Would you consider writing in any other genres?

Ha! See above. Yes! The historical fiction was a total shot in the dark for me. I’d never written anything like it but I wrote it during lockdown, without any planning and whilst homeschooling, and it was the pure escapism I needed at that time. I have also written other slightly less speculative books, based in the present day, but they are still (as is the hist fic one) influenced by folklore and the wilderness. I think those two themes are my ‘genres’!

 

What book are you currently reading?

I’ve just finished beta reading the next in the Chemical Detective series by my fabulous friend Fiona Erskine, and you are in for a treat with this one! So now I’m flicking between a few until one grabs me, which is my current strategy at the moment as my reading concentration powers are suffering from ‘pandemic brain fatigue’. Currently being sampled are: Elif Shafak’s Forty Rules of Love, Christina Sweeney-Baird’s The End of Men, Heather Kassner’s The Forest of Stars, and Georgette Heyer’s An Infamous Army. An eclectic mix!

 

And finally, would you like to give a shout out for three books which you feel more people should read, and tell us why?

Oh excellent… deep breath…

Intisar Khanani’s The Theft of Sunlight. It’s a lovely, thoughtful, thrilling, diverse and rich YA fantasy that deserves all the love!
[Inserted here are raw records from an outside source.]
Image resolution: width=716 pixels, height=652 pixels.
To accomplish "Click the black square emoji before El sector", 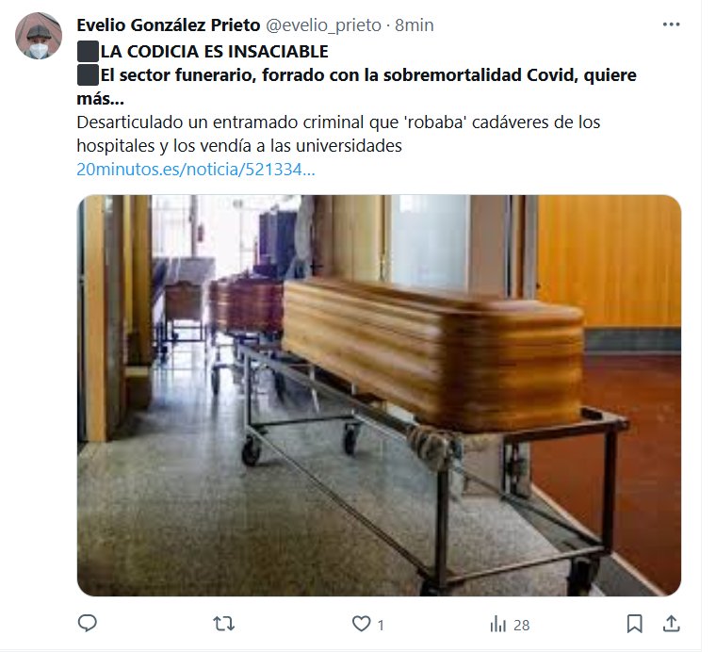I will (x=88, y=74).
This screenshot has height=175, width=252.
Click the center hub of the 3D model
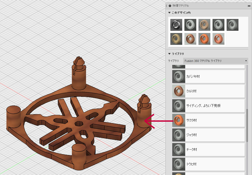click(x=79, y=123)
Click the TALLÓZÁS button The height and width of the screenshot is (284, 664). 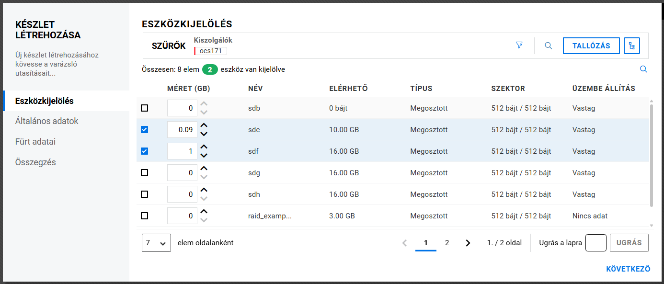(591, 46)
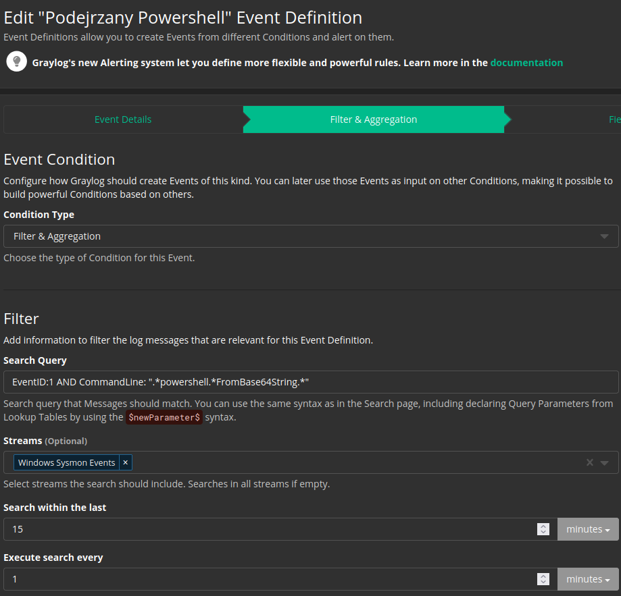Click the Graylog hint lightbulb icon
The height and width of the screenshot is (596, 621).
(16, 61)
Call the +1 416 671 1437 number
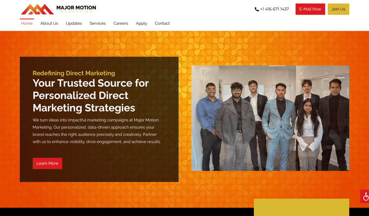Image resolution: width=369 pixels, height=216 pixels. pos(274,9)
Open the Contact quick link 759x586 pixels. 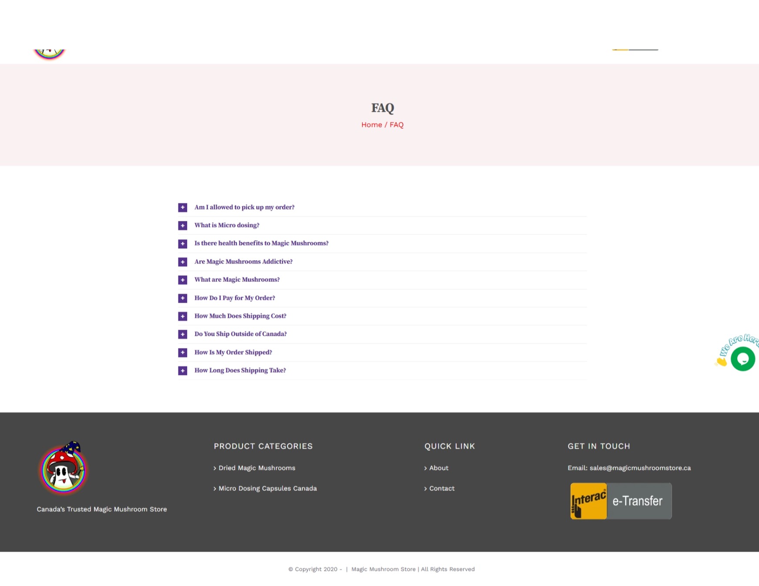tap(441, 488)
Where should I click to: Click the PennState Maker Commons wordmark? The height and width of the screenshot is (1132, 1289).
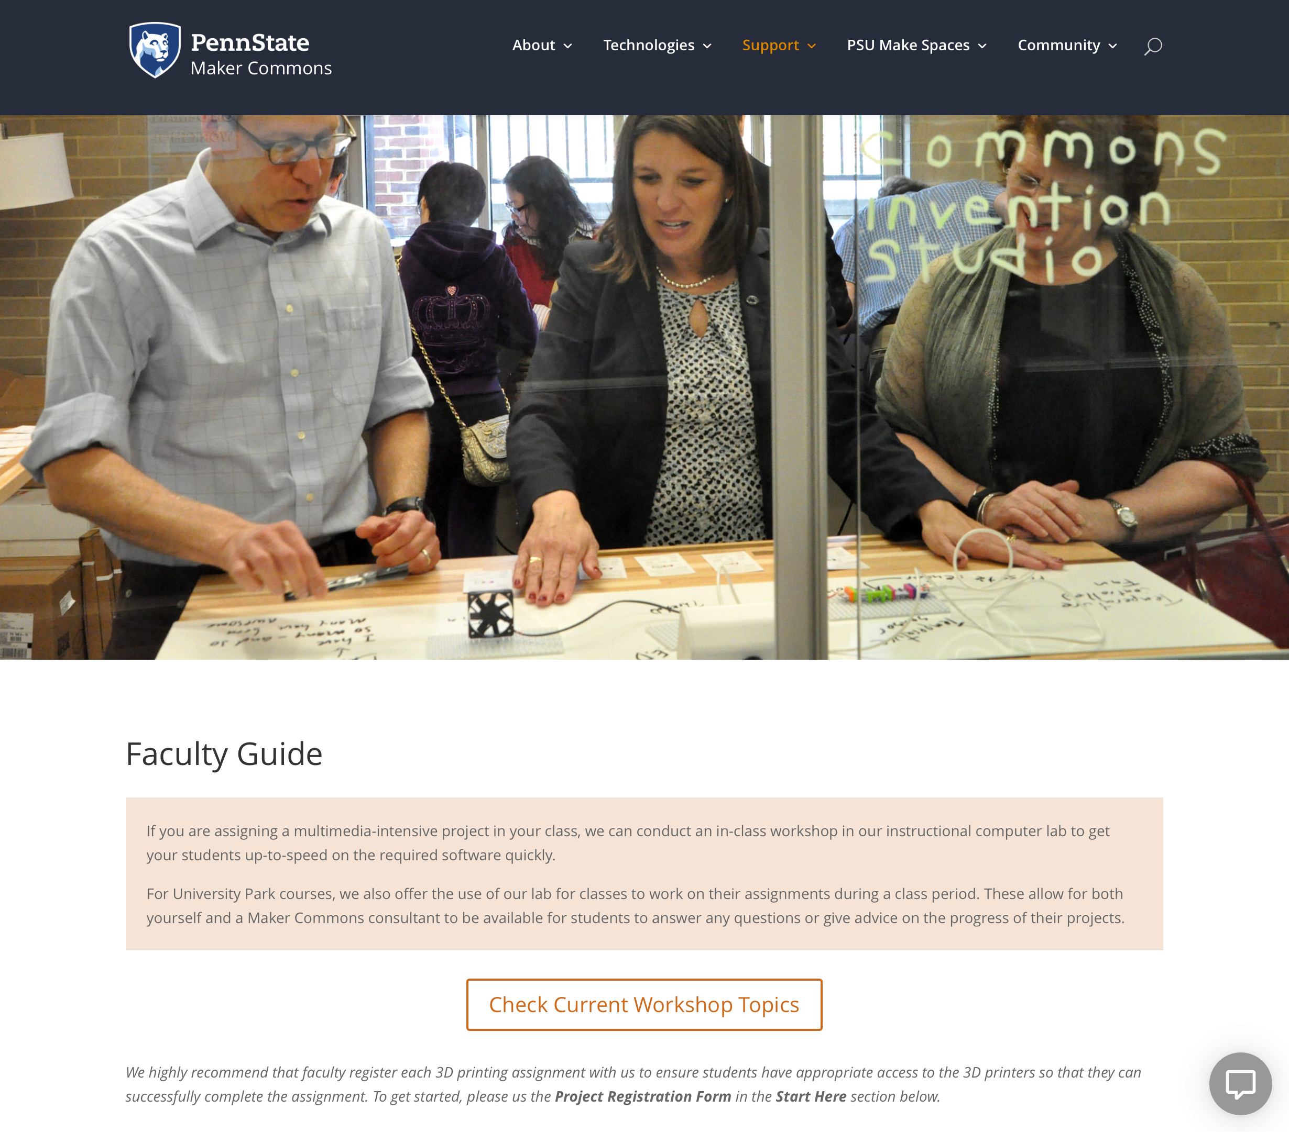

Yvonne Battle-Felton’s Remembered. Because it is stunningly evocative and powerful, and because Yvonne is just the greatest, most generous champion of other writers, and I can’t sing her praises enough.

Nghi Vo’s The Empress of Salt and Fortune. This is a hypnotic book full of layers and kindness and potency, and everyone should read it!

 

Thank you, Lorraine!

Lorraine Wilson’s This Is Our Undoing is due to be published by Luna Press on the 3rd of August, and can be preordered at Luna Press, Amazon, Waterstones, The Book Depository, as well as other outlets.